CREW: Facilitating Human-AI Teaming Research
Lingyu Zhang, Zhengran Ji, Boyuan Chen
TL;DR
CREW introduces a unified, open-source platform for real-time Human-AI teaming research that integrates extensible Unity-based environments, multimodal data collection, parallel sessions, and ML-friendly modular algorithms. It enables large-scale human-in-the-loop experiments and investigates how individual human differences affect guided-agent learning, demonstrated through benchmarking Real-Time Human-Guided RL (c-Deep TAMER) across multiple tasks with 50 participants. The study reveals significant correlations between cognitive traits and agent training performance, highlights scalability challenges in complex tasks, and establishes CREW as a scalable infrastructure for multidisciplinary, reproducible Human-AI teaming research. Overall, CREW provides a practical foundation for advancing human-AI collaboration, with broad potential for task diversification, advanced physiological analytics, and broader algorithmic benchmarking.
Abstract
With the increasing deployment of artificial intelligence (AI) technologies, the potential of humans working with AI agents has been growing at a great speed.

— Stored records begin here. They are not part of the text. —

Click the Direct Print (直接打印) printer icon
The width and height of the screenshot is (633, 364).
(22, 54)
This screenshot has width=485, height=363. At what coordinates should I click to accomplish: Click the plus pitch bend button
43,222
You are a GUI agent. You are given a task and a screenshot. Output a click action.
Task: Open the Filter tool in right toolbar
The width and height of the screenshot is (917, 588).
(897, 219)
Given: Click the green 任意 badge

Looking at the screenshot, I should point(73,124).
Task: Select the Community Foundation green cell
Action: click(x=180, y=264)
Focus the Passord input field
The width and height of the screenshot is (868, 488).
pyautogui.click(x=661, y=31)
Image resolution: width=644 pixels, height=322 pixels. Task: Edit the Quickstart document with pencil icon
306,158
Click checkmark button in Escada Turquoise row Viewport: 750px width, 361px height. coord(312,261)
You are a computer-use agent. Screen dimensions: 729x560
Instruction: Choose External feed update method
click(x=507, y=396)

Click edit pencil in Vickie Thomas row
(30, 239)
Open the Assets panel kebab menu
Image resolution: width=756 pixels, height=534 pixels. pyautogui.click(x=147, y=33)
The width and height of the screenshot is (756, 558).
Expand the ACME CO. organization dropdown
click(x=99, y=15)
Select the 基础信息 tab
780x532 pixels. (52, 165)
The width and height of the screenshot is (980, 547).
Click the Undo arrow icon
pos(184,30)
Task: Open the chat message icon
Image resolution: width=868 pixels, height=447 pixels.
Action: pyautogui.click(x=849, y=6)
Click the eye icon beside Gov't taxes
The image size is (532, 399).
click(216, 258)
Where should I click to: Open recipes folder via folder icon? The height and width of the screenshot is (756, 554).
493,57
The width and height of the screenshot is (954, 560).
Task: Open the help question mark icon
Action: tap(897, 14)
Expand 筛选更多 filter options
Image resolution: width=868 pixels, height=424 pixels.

Human-AI teaming is an important paradigm for studying various aspects when humans and AI agents work together. The unique aspect of Human-AI teaming research is the need to jointly study humans and AI agents, demanding multidisciplinary research efforts from machine learning to human-computer interaction, robotics, cognitive science, neuroscience, psychology, social science, and complex systems. However, existing platforms for Human-AI teaming research are limited, often supporting oversimplified scenarios and a single task, or specifically focusing on either human-teaming research or multi-agent AI algorithms. We introduce CREW, a platform to facilitate Human-AI teaming research in real-time decision-making scenarios and engage collaborations from multiple scientific disciplines, with a strong emphasis on human involvement. It includes pre-built tasks for cognitive studies and Human-AI teaming with expandable potentials from our modular design. Following conventional cognitive neuroscience research, CREW also supports multimodal human physiological signal recording for behavior analysis. Moreover, CREW benchmarks real-time human-guided reinforcement learning agents using state-of-the-art algorithms and well-tuned baselines. With CREW, we were able to conduct 50 human subject studies within a week to verify the effectiveness of our benchmark.